_Problem description_. Write out every line of the material as it stands, apart from the pictures.

_Source material_.
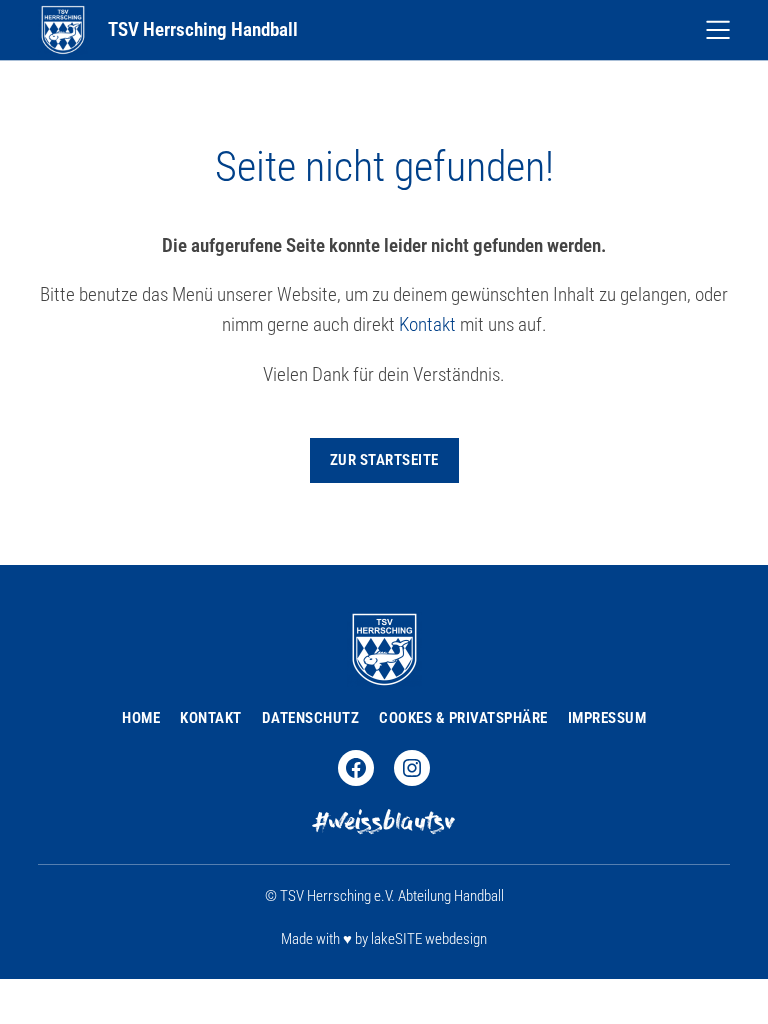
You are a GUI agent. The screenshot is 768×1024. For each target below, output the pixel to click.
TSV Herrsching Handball (203, 30)
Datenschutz (311, 718)
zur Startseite (384, 460)
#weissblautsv (384, 824)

_Answer to this problem_.
You are a GUI agent. The screenshot is 768×1024. For each target below, output the pixel to click.
TSV Herrsching Handball (203, 30)
Datenschutz (311, 718)
zur Startseite (384, 460)
#weissblautsv (384, 824)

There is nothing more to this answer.